Les élèves du collège de Laillé participant au projet lors de la sortie extérieure à la fête foraine de Rennes.
Après les manèges, le tournez-méninges !
Lors de la sortie à la fête foraine, les élèves ont pu réaliser des dessins et croquis. Ils ont également pu relever des phrases et expressions clés, liées au jeu.
De retour en classe, les élèves ont travaillé sur des premières maquettes, d'abord en argile plutôt souple, puis en terre auto-durcissante. Chaque élève a réalisé la maquette d'une assise. Lors de l'inauguration, 400 maquettes seront présentées.
"C'est important aussi que chacun puisse repartir avec sa création", précise l'artiste. Parmi les 400 maquettes, ce sont les élèves eux-mêmes qui sélectionnent les formes qui orneront finalement leur cour de récréation.
Emma, en classe de sixième.
"On a fait plusieurs maquettes en argile, ce qui m’a plu, c’est qu’on voulait faire ce qu’on voulait, moi j’ai fait un hamburger par exemple. Ce qui m’a inspiré, c’est la nourriture et les manèges", explique Emma, élève de sixième.
Pour la classe de sixième, entre le churros et l'éclair, le cornet de chichis est la maquette sélectionnée. "En fait le choix s’est fait assez naturellement, je suis agréablement surpris", explique l'artiste.
"Nous, on est la classe de la nourriture"
"Au début, je croyais qu'on allait installer un manège dans la cour", se souvient Timeo, élève en cinquième. Une fois la déception passée, l'univers de la fête foraine a inspiré la plupart des élèves... Churros, donuts, hamburgers, auto-tamponneuse, canards, tasse...les idées fusent. Pour cette classe de sixième, les confiseries réconfortantes de la fête foraine ont nourri leur pratique artistique. "Ce que j'aime moi à la fête foraine, ce sont les odeurs de beignets, de chichis. Tous les ans j’y vais, je fais la king kong tower. Je ne suis pas un très très bon bâtisseur on va dire donc ça s’est terminé bizarrement par une plantation de carottes. Construire quelque chose ce n’est pas facile, surtout qu’on n’a pas vraiment appris à toucher la pâte à modeler" , confie Ceylan.
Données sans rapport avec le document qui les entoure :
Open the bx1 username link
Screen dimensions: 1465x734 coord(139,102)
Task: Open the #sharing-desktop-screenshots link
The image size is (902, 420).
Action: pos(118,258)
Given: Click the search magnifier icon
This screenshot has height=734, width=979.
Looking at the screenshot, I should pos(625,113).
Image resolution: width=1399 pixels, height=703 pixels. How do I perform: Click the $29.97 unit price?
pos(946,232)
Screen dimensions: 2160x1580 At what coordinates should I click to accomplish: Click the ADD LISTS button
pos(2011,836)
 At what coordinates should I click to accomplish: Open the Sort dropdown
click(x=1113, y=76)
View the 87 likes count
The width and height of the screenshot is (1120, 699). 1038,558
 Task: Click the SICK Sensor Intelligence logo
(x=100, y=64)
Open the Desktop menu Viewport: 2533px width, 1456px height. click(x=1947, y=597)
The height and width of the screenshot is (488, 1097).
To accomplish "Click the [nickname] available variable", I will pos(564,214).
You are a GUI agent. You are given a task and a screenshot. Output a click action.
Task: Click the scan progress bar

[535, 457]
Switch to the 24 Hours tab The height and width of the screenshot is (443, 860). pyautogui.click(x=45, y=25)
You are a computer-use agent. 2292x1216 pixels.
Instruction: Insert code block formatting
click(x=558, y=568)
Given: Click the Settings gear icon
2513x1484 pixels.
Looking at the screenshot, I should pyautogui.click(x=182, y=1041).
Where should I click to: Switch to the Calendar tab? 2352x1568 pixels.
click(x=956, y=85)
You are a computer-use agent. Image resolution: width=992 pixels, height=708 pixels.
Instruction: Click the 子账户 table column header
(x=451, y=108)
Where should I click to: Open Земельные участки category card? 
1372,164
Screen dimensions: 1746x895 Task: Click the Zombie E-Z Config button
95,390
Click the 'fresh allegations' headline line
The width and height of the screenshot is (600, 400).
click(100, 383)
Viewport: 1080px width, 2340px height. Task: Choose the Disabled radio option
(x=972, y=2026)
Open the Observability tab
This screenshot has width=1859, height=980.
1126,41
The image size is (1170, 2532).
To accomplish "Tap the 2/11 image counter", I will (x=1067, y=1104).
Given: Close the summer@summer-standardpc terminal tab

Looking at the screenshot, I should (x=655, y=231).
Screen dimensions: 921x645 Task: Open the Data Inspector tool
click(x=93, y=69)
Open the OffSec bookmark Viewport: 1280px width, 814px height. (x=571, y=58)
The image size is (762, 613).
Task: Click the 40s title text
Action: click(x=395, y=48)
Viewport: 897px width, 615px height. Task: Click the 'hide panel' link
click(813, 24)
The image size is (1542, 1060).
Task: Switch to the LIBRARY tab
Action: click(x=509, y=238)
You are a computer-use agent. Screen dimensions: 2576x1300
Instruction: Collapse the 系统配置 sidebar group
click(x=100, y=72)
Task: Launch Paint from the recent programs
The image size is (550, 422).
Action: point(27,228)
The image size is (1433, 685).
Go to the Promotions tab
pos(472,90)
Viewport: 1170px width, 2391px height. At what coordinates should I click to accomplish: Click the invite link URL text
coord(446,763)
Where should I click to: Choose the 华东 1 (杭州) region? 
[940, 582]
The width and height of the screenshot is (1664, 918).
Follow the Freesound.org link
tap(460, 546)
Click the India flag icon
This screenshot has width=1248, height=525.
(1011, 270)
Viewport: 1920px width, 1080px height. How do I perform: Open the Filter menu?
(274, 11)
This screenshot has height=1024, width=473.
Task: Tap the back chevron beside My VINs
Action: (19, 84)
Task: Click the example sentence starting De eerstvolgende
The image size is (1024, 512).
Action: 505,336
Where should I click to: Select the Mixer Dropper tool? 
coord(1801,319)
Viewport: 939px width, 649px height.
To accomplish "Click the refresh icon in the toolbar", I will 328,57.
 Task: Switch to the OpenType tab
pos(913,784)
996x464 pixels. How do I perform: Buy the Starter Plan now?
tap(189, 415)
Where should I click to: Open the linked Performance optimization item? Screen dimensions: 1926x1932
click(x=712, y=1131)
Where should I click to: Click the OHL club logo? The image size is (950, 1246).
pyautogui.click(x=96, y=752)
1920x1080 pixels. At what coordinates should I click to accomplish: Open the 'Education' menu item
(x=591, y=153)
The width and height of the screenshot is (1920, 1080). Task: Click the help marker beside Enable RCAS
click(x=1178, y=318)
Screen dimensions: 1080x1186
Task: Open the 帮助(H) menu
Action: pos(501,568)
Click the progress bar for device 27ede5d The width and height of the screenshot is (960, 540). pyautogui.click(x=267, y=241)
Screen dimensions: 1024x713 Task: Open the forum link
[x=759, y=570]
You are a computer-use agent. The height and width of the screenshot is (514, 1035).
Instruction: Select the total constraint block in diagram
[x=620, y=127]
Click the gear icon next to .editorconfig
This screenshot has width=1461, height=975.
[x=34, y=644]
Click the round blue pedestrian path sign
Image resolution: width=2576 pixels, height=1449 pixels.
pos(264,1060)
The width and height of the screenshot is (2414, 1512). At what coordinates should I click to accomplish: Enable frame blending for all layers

Modeler une forme d'assise n'était pas forcément une mission facile pour les élèves.
Comprendre la construction d'une œuvre de A à Z
Pour les élèves, ce projet réalisé avec Boris Chouvellon change des projets habituels. C'est aussi l'occasion de comprendre le processus artistique de A à Z.
« L’objectif est que les élèves s’approprient ces œuvres et qu’elles ne soient pas juste déposées là. Ce projet est l’occasion de les impliquer dans une démarche artistique de A à Z, de ne pas juste produire quelque chose, mais vraiment de comprendre en quoi la démarche est importante », explique Margot Lepetit, professeure d'arts plastiques investie dans le projet. « Je les ai trouvés tous très impliqués de la sixième à la troisième, ce projet est surprenant et très concret. Certains élèves moins intéressés par les arts plastiques d’habitude se sont bien investis dans le projet », poursuit-elle.
Margot Lepetit, professeure d'arts plastiques au collège de Laillé, qui a suivi le projet avec l'artiste.
"Ce n'est pas juste un dessin"
Titouan, Emy, Yasmina et Hugo, en classe cinquième.
« J'aime bien ce projet, ça change un peu de nos habitudes en arts plastiques, ce n’est pas juste un dessin. Ce sera un projet qui restera dans le collège », estime Léonie, en sixième.
« J’ai bien aimé pouvoir manipuler les maquettes que l’on a fait. J’ai fait un pion d’échecs car j’adore cela. C’est un projet où l’on était plus libre, qui laissait vraiment la place à notre imagination", explique Titouan, en classe de cinquième.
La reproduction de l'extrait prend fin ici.